## Task goal
Reproduce all of the material below word for word, keeping every line unchanged.

Stored records:
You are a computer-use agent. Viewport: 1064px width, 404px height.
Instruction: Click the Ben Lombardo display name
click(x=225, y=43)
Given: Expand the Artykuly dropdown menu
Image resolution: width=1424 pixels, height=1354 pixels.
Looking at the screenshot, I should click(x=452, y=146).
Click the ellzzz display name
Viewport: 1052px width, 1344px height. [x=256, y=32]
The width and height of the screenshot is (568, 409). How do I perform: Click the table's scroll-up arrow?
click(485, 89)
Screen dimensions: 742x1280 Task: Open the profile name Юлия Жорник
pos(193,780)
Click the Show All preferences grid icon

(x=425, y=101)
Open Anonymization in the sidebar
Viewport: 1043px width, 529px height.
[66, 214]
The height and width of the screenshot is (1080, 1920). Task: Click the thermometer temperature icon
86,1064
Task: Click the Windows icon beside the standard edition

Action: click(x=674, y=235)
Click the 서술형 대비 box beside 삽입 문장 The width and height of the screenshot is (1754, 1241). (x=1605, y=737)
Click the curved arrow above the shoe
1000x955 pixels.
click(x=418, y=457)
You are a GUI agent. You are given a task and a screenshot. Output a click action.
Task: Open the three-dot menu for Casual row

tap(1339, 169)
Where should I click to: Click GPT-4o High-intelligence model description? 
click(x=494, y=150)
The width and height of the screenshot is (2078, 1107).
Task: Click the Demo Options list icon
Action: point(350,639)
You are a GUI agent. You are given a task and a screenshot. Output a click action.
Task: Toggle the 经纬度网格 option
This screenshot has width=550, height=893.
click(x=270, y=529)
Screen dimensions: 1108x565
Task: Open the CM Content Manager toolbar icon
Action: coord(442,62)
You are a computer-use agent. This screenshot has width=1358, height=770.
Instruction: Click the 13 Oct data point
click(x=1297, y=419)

## Task output
You are a computer-use agent. Viewport: 1064px width, 404px height.
Instruction: Click the Ben Lombardo display name
click(x=225, y=43)
Given: Expand the Artykuly dropdown menu
Image resolution: width=1424 pixels, height=1354 pixels.
Looking at the screenshot, I should click(x=452, y=146).
Click the ellzzz display name
Viewport: 1052px width, 1344px height. [x=256, y=32]
The width and height of the screenshot is (568, 409). How do I perform: Click the table's scroll-up arrow?
click(485, 89)
Screen dimensions: 742x1280 Task: Open the profile name Юлия Жорник
pos(193,780)
Click the Show All preferences grid icon

(x=425, y=101)
Open Anonymization in the sidebar
Viewport: 1043px width, 529px height.
[66, 214]
The height and width of the screenshot is (1080, 1920). Task: Click the thermometer temperature icon
86,1064
Task: Click the Windows icon beside the standard edition

Action: click(x=674, y=235)
Click the 서술형 대비 box beside 삽입 문장 The width and height of the screenshot is (1754, 1241). (x=1605, y=737)
Click the curved arrow above the shoe
1000x955 pixels.
click(x=418, y=457)
You are a GUI agent. You are given a task and a screenshot. Output a click action.
Task: Open the three-dot menu for Casual row

tap(1339, 169)
Where should I click to: Click GPT-4o High-intelligence model description? 
click(x=494, y=150)
The width and height of the screenshot is (2078, 1107).
Task: Click the Demo Options list icon
Action: point(350,639)
You are a GUI agent. You are given a task and a screenshot. Output a click action.
Task: Toggle the 经纬度网格 option
This screenshot has width=550, height=893.
click(x=270, y=529)
Screen dimensions: 1108x565
Task: Open the CM Content Manager toolbar icon
Action: coord(442,62)
You are a computer-use agent. This screenshot has width=1358, height=770.
Instruction: Click the 13 Oct data point
click(x=1297, y=419)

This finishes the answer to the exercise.